Kathy Taylor11:09 am
Poorly written article. Nowhere does it mention that she was on a bicycle. I'm still not sure she was.
Message - Report

Brad McDaniel10:04 am
R.I.P. Lauren......so sad


----------



## dwgranda (Sep 8, 2009)

I'll be interested to see how this happened. Hitting the left side of the truck? Maybe the rig was stopped on the side of the road and then went into traffic without seeing the cyclist? Google maps street view has a couple of big trucks stopped on the side of the road.


----------



## Old Hammer (Jan 26, 2005)

tron said:


> I saw this on the front page of one of the local newspapers. So sad.
> 
> This particular paper went too far with the description and photos. I am looking for an email to send them my thoughts.


Lauren Ward worked with my wife, my wife told me that she was always talking about being careful while riding. Every time I saw Lauren she was upbeat and positive. I'm still in shock over this.

O H


----------



## alex3780 (Nov 7, 2009)

dwgranda said:


> I'll be interested to see how this happened. Hitting the left side of the truck? Maybe the rig was stopped on the side of the road and then went into traffic without seeing the cyclist? Google maps street view has a couple of big trucks stopped on the side of the road.


if she was riding west (on the north side of the road) she would have had to move from the far right bike lane - through an onramp lane - to a bike lane in between the onramp lane and the westbound traffic lane. all of this happens in 20m in the underpass and drivers can't see for a split second when they go from the sunny road to the dark underpass. it's a pretty bad little section of road.

my prayers go out to her family and friends...and the driver of the rig.

ride safe.


----------



## TJ64 (Nov 8, 2010)

*Bianchi*

I saw that comment by Bianchi too.

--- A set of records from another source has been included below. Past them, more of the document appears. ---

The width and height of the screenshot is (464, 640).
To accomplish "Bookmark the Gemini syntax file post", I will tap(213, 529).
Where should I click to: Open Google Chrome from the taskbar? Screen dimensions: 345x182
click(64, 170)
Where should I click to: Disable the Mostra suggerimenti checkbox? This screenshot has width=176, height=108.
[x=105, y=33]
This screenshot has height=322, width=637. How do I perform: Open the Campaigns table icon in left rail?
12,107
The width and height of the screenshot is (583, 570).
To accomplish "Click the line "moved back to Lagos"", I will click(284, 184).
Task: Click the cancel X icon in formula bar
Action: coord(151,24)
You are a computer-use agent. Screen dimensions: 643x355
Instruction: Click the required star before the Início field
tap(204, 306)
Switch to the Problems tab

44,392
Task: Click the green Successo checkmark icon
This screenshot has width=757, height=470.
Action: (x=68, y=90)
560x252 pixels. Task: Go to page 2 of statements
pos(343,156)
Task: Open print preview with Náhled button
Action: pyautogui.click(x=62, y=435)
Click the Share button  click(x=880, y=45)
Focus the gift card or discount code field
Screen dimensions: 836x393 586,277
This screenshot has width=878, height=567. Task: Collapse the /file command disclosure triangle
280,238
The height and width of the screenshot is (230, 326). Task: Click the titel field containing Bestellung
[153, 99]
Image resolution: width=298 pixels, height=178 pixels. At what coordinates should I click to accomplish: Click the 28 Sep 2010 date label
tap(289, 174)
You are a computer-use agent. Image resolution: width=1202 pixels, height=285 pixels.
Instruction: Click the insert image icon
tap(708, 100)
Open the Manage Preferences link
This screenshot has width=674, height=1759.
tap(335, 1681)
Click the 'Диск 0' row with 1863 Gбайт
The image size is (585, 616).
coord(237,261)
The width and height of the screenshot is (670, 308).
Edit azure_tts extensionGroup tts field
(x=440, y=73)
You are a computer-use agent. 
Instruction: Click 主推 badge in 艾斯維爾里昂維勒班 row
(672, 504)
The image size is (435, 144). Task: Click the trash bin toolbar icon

It really pissed me off too. It was removed pretty quickly though afterward. Hopefully he had second thoughts on what a stupid comment he was making, especially since he was not anonymous. I think he works for BlueCoat now and lives in Portola Valley.


----------



## izzyfly (Jul 10, 2009)

Very sad, my thoughts and prayers go out to the family.


----------



## Dinosaur (Jan 29, 2004)

*Truck driver involved in fatal with cyclist in 2007*

Driver of the big rig truck was involved in a fatal collision involving a cyclist in Santa Cruz in 2007.

http://www.mercurynews.com/peninsula/ci_16625610

Something is not right here.

You might have to click on that link twice to get the article to pop up.


----------



## mohair_chair (Oct 3, 2002)

He wasn't ruled at fault in the first one, but a guy kills two cyclists with his truck in separate incidents needs to be off the road permanently. Nobody is that unlucky. There's no way he wasn't a contributing factor in both incidents.


----------



## Old Hammer (Jan 26, 2005)

Very weird to happen twice in three years. Either the driver has some serious bad luck or he doesn't pay attention while he is driving.


----------



## zender (Jun 20, 2009)

Old Hammer said:


> Very weird to happen twice in three years. Either the driver has some serious bad luck or he doesn't pay attention while he is driving.


Once is Happenstance. Twice is Coincidence. The third time it's Enemy action

Here's to hoping we never conclude it was enemy action. Dude needs to be off the road. I recommend he consider a second career as a bike messenger.


----------



## mr_132 (Apr 26, 2009)

zender said:


> Once is Happenstance. Twice is Coincidence. The third time it's Enemy action
> 
> Here's to hoping we never conclude it was enemy action. Dude needs to be off the road. I recommend he consider a second career as a bike messenger.


Even though the Moss Landing one was not his fault, a change of career does seem to be in order: 3 deaths in 7 years....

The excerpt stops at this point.